All ufuncs gain an additional optional keyword argument, skipNA=, which defaults to False.

If skipNA == True, then the ufunc machinery unconditionally calls isna for any dtype where NPY_NA_SUPPORTED(dtype) is true, and then acts as if any values for which isna returns True were masked out in the where= argument (see miniNEP 1 for the behavior of where=). If a where= argument is also given, then it acts as if the isna values had be ANDed out of the where= mask, though it does not actually modify the mask. Unlike the other changes below, this is performed unconditionally for any dtype which has an isna function defined; the NPY_NA_AUTO_UFUNC flag is not checked.

If NPY_NA_AUTO_UFUNC is set, then ufunc loop lookup is modified so that whenever it checks for the existence of a loop on the current dtype, and does not find one, then it also checks for a loop on the NA_extends dtype. If that loop is found, then it uses it in the normal way, with the exceptions that (1) it is only called for values which are not NA according to isna, (2) if the output array has NPY_NA_AUTO_UFUNC set, then clearna is called on it before calling the ufunc loop, (3) pointer offsets are adjusted by NA_extends_offset before calling the ufunc loop. In addition, if NPY_NA_AUTO_UFUNC_CHECK is set, then after evaluating the ufunc loop we call isna on the output array, and if there are any NAs in the output which were not in the input, then we raise an error. (The intention of this is to catch cases where, say, we represent NA using the most-negative integer, and then someone’s arithmetic overflows to create such a value by accident.)

FIXME: We should go into more detail here about how NPY_NA_AUTO_UFUNC works when there are multiple input arrays, of which potentially some have the flag set and some do not.

Printing#

FIXME: There should be some sort of mechanism by which values which are NA are automatically repr’ed as NA, but I don’t really understand how NumPy printing works, so I’ll let someone else fill in this section.

Indexing#

Scalar indexing like a[12] goes via the getitem function, so according to the proposal as described above, if a dtype delegates getitem, then scalar indexing on NAs will return the object np.NA. (If it doesn’t delegate getitem, of course, then it can return whatever it wants.)

This seems like the simplest approach, but an alternative would be to add a special case to scalar indexing, where if an NPY_NA_AUTO_INDEX flag were set, then it would call isna on the specified element. If this returned false, it would call getitem as usual; otherwise, it would return a 0-d array containing the specified element. The problem with this is that it breaks expressions like if a[i] is np.NA: .... (Of course, there is nothing nearly so convenient as that for NaN values now, but then, NaN values don’t have their own global singleton.) So for now we stick to scalar indexing just returning np.NA, but this can be revisited if anyone objects.

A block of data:
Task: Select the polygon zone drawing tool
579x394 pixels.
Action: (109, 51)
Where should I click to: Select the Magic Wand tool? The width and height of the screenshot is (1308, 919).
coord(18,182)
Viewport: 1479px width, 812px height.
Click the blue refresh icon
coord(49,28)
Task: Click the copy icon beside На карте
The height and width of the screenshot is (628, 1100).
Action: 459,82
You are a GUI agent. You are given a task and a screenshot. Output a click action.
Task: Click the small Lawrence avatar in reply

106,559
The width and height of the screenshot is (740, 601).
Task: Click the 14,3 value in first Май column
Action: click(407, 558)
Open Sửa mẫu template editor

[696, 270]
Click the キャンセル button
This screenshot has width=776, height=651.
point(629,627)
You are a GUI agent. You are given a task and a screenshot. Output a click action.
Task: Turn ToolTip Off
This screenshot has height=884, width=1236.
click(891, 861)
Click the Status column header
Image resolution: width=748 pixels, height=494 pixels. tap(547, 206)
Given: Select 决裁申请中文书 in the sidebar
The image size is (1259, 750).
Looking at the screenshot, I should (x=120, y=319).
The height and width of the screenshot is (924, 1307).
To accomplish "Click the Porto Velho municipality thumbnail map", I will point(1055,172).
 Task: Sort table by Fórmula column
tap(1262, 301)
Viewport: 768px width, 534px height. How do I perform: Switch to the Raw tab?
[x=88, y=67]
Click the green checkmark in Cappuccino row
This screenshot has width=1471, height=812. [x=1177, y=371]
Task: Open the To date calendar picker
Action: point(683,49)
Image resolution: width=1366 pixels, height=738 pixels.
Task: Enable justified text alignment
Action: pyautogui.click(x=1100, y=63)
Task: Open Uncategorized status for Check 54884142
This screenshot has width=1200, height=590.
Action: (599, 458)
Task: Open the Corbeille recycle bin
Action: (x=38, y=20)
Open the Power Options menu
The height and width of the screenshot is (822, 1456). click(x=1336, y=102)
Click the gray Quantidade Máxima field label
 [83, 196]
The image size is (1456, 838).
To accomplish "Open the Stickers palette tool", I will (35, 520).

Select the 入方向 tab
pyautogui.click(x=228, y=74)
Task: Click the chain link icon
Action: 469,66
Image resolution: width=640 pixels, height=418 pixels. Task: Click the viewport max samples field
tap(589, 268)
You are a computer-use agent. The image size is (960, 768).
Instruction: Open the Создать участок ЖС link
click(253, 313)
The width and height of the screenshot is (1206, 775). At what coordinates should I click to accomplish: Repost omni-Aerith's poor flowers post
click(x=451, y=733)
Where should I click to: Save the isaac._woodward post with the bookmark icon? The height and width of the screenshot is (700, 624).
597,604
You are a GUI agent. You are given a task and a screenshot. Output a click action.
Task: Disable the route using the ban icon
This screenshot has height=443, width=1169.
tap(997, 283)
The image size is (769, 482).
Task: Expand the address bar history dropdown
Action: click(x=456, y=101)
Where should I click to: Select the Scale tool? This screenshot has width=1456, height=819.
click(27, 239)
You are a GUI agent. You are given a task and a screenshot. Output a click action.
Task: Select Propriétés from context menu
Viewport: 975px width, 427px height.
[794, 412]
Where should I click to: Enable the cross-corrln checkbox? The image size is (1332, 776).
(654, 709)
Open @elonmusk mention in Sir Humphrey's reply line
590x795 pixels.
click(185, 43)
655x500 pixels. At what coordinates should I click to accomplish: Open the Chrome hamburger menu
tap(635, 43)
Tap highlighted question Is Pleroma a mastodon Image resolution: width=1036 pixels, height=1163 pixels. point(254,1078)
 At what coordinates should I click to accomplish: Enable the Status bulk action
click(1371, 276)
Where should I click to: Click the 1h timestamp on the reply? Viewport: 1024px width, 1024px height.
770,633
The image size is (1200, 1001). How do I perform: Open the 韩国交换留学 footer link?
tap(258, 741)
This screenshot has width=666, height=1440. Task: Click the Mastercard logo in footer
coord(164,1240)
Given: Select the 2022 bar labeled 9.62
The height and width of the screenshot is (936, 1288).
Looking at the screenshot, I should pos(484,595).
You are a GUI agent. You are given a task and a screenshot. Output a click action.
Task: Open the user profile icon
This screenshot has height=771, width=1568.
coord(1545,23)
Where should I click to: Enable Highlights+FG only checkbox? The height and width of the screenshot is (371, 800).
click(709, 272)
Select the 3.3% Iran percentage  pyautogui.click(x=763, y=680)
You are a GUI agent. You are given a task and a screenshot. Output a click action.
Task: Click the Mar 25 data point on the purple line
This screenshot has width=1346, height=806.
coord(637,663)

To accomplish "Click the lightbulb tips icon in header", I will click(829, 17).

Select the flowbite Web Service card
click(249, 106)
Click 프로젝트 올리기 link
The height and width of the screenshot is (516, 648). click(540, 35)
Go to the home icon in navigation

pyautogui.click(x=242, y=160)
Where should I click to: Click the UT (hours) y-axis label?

◆ **Required tasks**:
**1.** Write out the part of the NumPy missing-data proposal starting with "This seems like" and going on through "if anyone objects.".
**2.** In the NumPy missing-data proposal, what is the default value of the skipNA= keyword argument that all ufuncs gain?
**3.** Write the next part of the NumPy missing-data proposal, picking up after its last sentence.
The records aren't needed for anything here.

◆ **Answers to the tasks**:
**1.**
This seems like the simplest approach, but an alternative would be to add a special case to scalar indexing, where if an NPY_NA_AUTO_INDEX flag were set, then it would call isna on the specified element. If this returned false, it would call getitem as usual; otherwise, it would return a 0-d array containing the specified element. The problem with this is that it breaks expressions like if a[i] is np.NA: .... (Of course, there is nothing nearly so convenient as that for NaN values now, but then, NaN values don’t have their own global singleton.) So for now we stick to scalar indexing just returning np.NA, but this can be revisited if anyone objects.

**2.** It defaults to False.

**3.**
Python API for generic NA support#

NumPy will gain a global singleton called numpy.NA, similar to None, but with semantics reflecting its status as a missing value. In particular, trying to treat it as a boolean will raise an exception, and comparisons with it will produce numpy.NA instead of True or False. These basics are adopted from the behavior of the NA value in the R project. To dig deeper into the ideas, http://en.wikipedia.org/wiki/Ternary_logic#Kleene_logic provides a starting point.

Most operations on np.NA (e.g., __add__, __mul__) are overridden to unconditionally return np.NA.

The automagic dtype detection used for expressions like np.asarray([1, 2, 3]), np.asarray([1.0, 2.0. 3.0]) will be extended to recognize the np.NA value, and use it to automatically switch to a built-in NA-enabled dtype (which one being determined by the other elements in the array). A simple np.asarray([np.NA]) will use an NA-enabled float64 dtype (which is analogous to what you get from np.asarray([])). Note that this means that expressions like np.log(np.NA) will work: first np.NA will be coerced to a 0-d NA-float array, and then np.log will be called on that.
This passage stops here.